Mesmo assim, vale a pena sonhar. Envolta em tais pensamentos vai a Manhã devaneando, esquecida das horas. Os relógios, todos eles, parados à espera; os galos, sem exceção, roucos de tanto cantar anunciando o Sol e cadê o Sol? Ao canto dos galos os homens acordam, confirmam na montra dos relógios as cinco horas precisas, para constatar em seguida a ausência do Sol. No céu a luz fosca da madrugada se confunde com a gaze cinzenta da cauda da noite. Terá chegado o fim do mundo? Um deus-nos-acuda nunca visto.

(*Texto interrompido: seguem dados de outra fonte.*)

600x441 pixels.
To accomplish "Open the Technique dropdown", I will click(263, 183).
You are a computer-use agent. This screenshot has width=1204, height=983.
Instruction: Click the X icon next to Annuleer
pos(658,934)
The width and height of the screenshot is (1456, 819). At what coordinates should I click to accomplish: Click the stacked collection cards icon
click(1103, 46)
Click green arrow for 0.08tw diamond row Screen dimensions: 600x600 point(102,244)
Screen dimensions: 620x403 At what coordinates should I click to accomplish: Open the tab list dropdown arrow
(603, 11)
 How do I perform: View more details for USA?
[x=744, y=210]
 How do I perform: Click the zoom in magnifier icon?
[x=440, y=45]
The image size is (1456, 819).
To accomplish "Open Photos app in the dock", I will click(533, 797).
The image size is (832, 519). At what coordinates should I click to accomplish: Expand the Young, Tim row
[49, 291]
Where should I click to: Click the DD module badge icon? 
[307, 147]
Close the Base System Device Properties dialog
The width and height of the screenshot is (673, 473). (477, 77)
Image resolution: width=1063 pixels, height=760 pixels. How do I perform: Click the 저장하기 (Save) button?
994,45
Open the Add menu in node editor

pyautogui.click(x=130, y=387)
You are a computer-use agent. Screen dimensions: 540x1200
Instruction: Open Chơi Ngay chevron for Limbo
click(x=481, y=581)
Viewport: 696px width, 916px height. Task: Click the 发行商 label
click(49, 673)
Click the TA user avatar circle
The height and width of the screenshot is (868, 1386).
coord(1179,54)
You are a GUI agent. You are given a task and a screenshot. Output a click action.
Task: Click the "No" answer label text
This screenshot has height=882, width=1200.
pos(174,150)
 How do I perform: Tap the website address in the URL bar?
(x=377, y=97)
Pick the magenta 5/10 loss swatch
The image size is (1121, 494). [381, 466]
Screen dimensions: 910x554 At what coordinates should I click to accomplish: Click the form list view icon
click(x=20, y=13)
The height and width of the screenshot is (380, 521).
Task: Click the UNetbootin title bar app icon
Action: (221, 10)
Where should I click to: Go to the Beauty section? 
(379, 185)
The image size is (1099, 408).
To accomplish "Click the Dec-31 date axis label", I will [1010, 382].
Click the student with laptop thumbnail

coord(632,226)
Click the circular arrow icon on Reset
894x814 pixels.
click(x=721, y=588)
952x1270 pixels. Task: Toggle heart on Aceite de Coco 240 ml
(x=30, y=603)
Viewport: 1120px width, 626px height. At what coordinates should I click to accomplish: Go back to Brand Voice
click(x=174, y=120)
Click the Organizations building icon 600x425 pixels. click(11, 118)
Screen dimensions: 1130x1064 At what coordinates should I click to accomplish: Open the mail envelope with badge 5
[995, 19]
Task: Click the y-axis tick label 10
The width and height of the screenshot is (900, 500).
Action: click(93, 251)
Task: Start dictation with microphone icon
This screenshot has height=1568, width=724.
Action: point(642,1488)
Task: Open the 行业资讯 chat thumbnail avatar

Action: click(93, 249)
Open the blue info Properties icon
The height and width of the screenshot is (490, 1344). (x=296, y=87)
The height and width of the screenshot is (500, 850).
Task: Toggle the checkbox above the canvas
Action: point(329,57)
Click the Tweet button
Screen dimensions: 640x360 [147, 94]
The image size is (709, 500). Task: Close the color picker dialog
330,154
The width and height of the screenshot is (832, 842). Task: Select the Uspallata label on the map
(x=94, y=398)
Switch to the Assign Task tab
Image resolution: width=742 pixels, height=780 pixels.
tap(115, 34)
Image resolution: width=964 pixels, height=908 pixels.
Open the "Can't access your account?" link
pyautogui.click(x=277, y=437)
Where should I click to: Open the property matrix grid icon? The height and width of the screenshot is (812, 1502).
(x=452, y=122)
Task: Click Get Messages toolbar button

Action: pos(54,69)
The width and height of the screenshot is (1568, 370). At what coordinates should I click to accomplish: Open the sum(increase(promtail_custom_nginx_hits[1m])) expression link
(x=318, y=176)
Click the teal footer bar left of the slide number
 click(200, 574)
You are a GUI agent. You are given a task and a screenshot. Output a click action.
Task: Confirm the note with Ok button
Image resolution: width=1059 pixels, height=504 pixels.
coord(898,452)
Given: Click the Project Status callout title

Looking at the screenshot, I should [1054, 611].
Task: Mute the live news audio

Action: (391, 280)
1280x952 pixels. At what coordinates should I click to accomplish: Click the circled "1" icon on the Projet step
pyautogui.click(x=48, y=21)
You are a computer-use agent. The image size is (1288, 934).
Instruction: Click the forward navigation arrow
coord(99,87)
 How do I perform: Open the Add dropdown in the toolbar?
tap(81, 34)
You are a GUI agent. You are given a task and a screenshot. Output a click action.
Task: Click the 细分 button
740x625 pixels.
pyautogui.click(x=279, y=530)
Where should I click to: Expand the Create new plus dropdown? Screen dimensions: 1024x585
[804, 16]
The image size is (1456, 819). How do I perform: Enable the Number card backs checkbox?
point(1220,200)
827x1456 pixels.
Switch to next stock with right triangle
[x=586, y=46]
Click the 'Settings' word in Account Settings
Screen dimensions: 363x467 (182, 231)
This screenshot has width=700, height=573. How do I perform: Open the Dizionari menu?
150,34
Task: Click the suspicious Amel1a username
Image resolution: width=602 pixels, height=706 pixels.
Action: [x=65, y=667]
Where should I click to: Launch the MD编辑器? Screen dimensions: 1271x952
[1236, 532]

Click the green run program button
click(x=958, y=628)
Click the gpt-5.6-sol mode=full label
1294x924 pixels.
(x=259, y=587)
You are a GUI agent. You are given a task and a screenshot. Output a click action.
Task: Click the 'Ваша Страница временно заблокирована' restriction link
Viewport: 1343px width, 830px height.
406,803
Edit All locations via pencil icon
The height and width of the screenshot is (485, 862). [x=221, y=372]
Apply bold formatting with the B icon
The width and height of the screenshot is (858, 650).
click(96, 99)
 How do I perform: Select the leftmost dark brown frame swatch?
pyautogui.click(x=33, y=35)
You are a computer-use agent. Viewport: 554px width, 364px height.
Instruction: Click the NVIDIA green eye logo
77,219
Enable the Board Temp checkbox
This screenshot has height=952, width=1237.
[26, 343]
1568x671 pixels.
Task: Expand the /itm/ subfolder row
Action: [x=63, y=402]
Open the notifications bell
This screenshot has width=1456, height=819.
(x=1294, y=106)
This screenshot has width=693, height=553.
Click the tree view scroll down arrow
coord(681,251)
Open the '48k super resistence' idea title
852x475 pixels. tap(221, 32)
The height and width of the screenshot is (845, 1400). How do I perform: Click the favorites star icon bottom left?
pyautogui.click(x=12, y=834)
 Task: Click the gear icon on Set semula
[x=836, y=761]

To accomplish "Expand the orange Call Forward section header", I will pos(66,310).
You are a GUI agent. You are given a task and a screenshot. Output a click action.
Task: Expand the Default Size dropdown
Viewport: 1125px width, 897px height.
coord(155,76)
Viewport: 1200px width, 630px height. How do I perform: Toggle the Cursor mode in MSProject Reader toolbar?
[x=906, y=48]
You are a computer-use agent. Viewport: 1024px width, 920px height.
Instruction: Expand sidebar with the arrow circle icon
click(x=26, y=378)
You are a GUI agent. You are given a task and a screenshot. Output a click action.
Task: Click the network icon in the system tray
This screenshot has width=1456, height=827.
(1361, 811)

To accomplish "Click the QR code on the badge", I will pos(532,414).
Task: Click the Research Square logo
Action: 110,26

Tantas queixas recebidas, tão grande atraso, o Tempo sente-se obrigado a ralhar com a Manhã, se bem, ao lhe chamar a atenção e ameaçar castigo, esconda um sorriso cúmplice no rosto solene de barbas e rugas. A Manhã confessa a verdade, num gorjeio de pássaro: - Meu Pai, fiquei ouvindo o Vento contar uma história. Perdi a hora. - Uma história? - interessou-se o Tempo, sempre em busca do que lhe fizesse menos pesada a eternidade, droga de eternidade! - Conta-me e, se for realmente uma boa história, não só te desculparei como te darei uma rosa azul que medrou há muitos séculos e hoje não se encontra mais pois tudo mudou, minha filha, mudou para pior, nada é mais como antes, acabaram-se as boas coisas da vida, ah! – um saudosista, o Tempo.
Senta-se a Manhã aos pés do Mestre, agita as fraldas do vestido de claridade, começa a contar. No meio da história o Tempo adormece mas a Manhã não se interrompe pois ao debulhar a narrativa parece-lhe escutar a voz cariciosa do Vento, vê a expressão de súplica nos olhos malandros.
Vento vagabundo e sem pouso, onde andará? Em que recanto do mundo, bisbilhotando, desnudando árvores, varando nuvens, perseguindo a Chuva em correrias pelo céu para derrubá-la por fim no pasto verde? Íntimos, demasiadamente íntimos, o Vento e a Chuva, companheiros de vadiagem. Somente companheiros? A Manhã franze a testa, de repente preocupada.